§ The exercise: Please turn the stretch of the listing from its start through the line containing "pyautogui.click(x=108, y=615)" into a Markdown table with the columns No. and Line, skipping blank lines. Leave the pictures out.

Stored records:
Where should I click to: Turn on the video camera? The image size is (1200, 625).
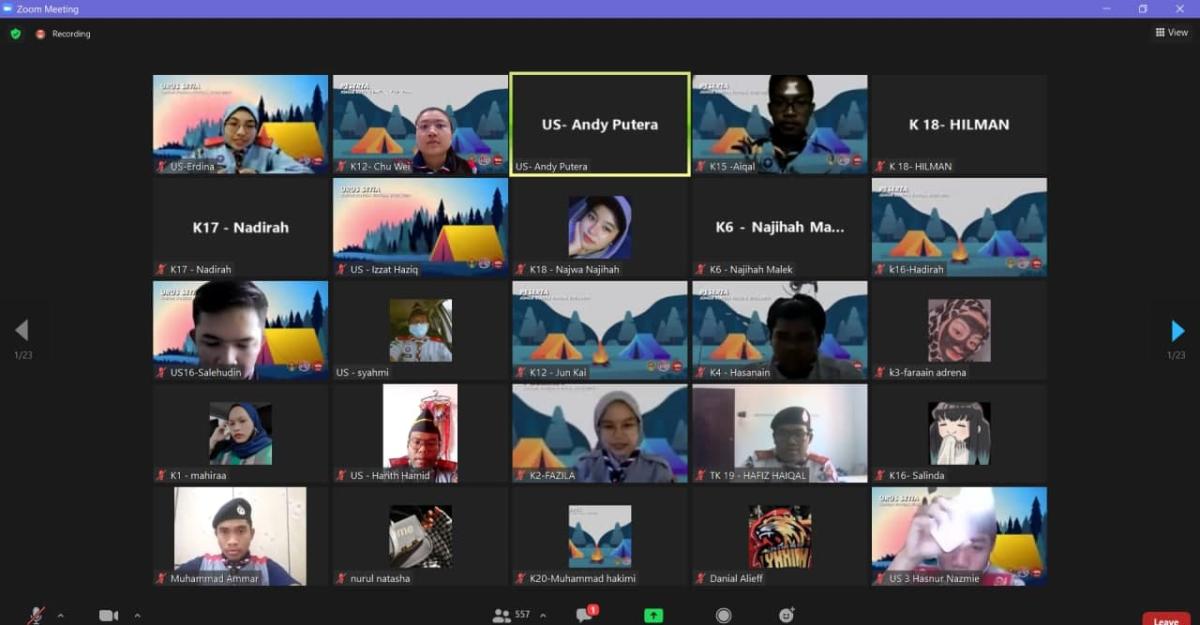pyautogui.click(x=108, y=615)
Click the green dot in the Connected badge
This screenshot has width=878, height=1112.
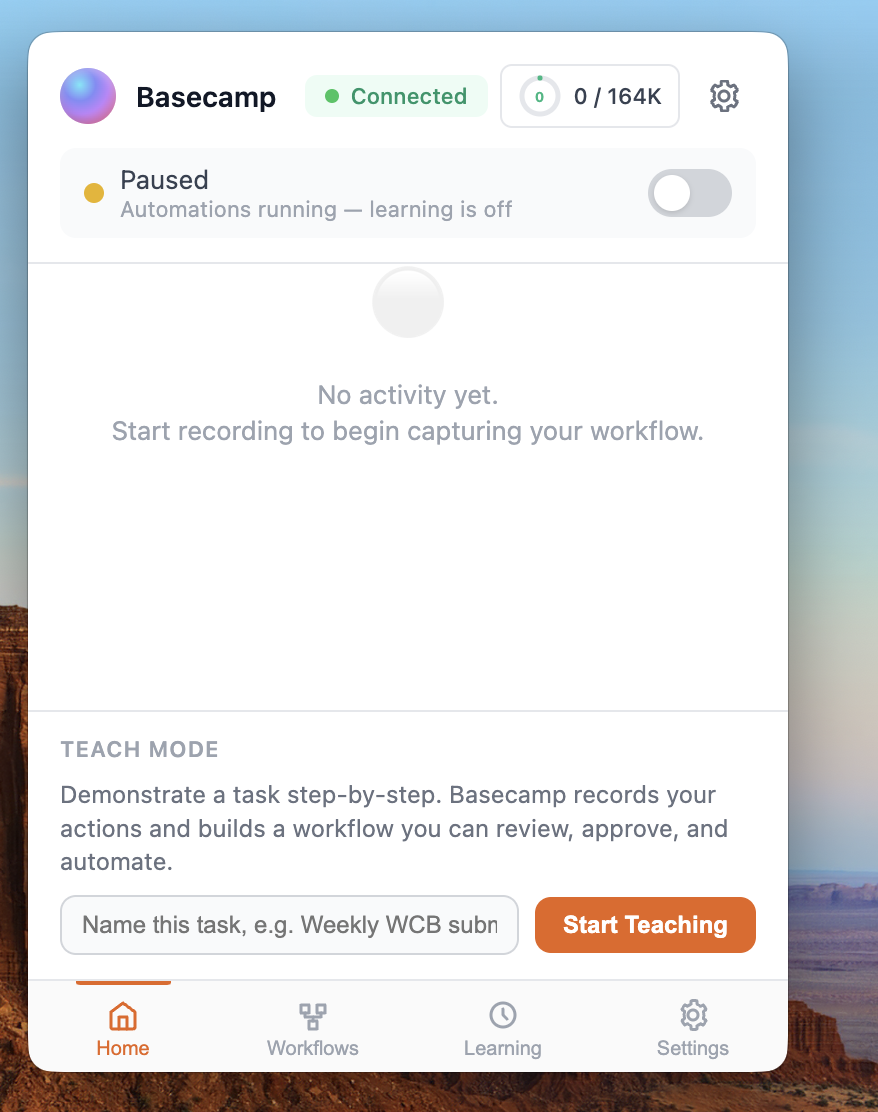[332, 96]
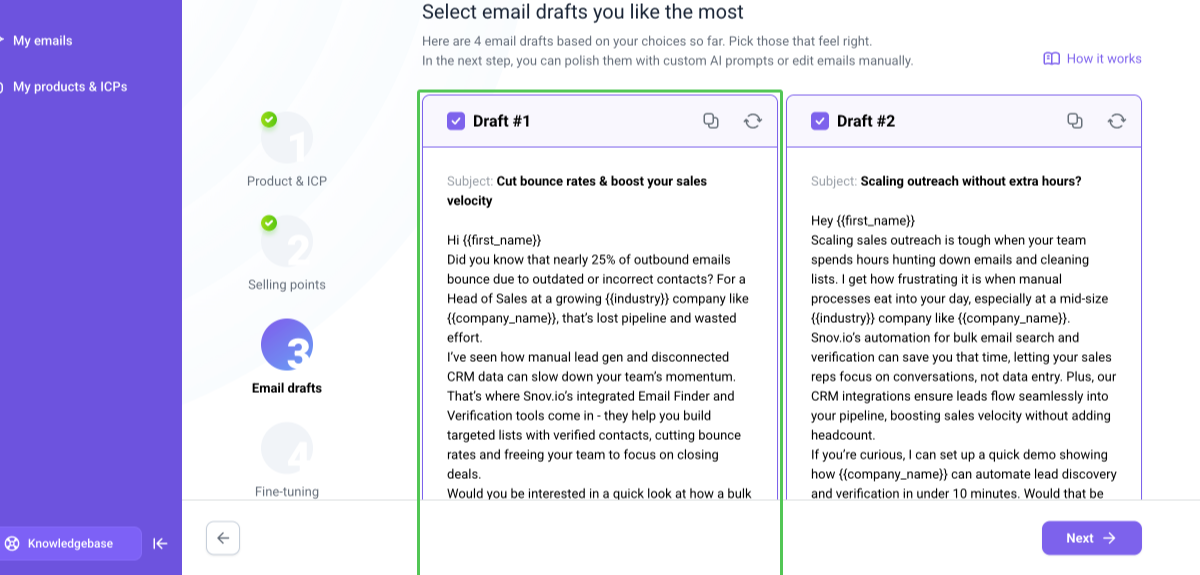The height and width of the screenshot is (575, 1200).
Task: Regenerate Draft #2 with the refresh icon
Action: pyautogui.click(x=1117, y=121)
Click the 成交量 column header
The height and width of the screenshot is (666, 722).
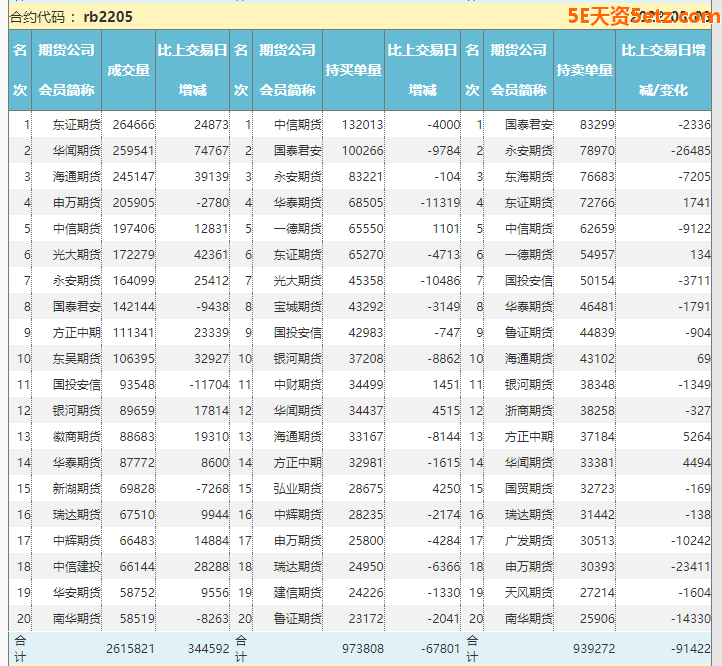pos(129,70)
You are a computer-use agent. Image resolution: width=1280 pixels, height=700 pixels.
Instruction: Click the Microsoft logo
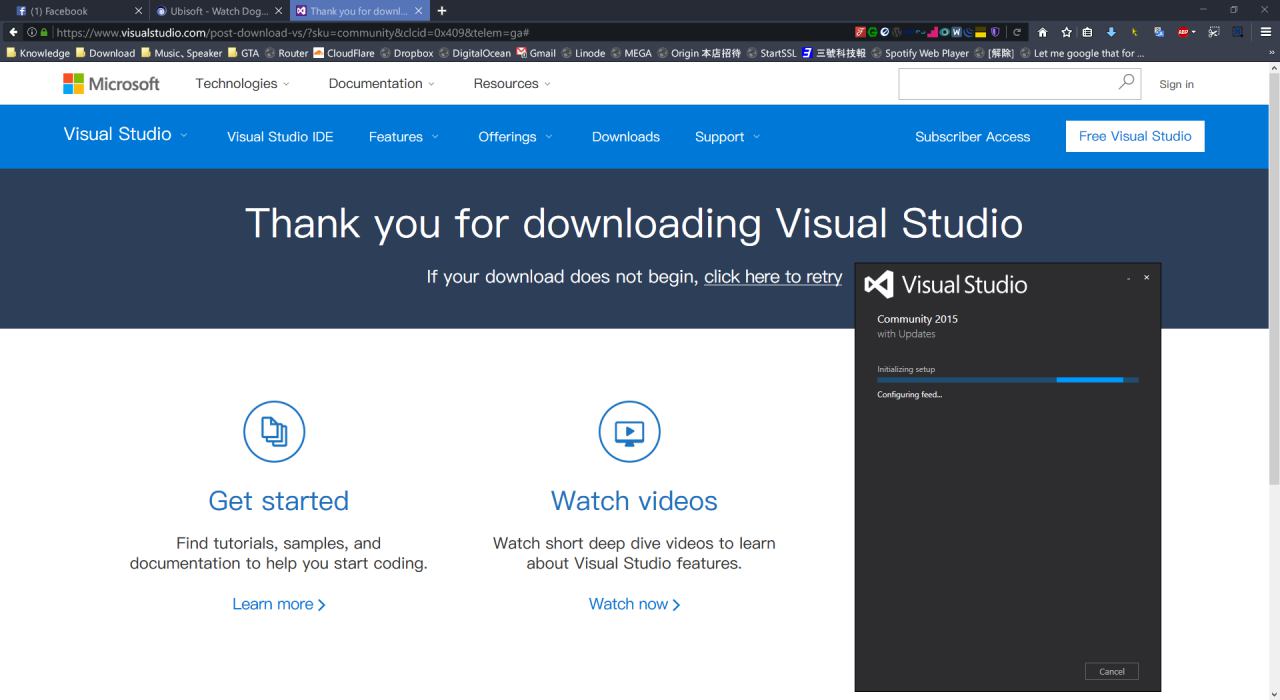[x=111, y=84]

§ Complete answer:
| No. | Line |
|---|---|
| 1 | Where should I click to: Turn on the video camera? The image size is (1200, 625). |
| 2 | pyautogui.click(x=108, y=615) |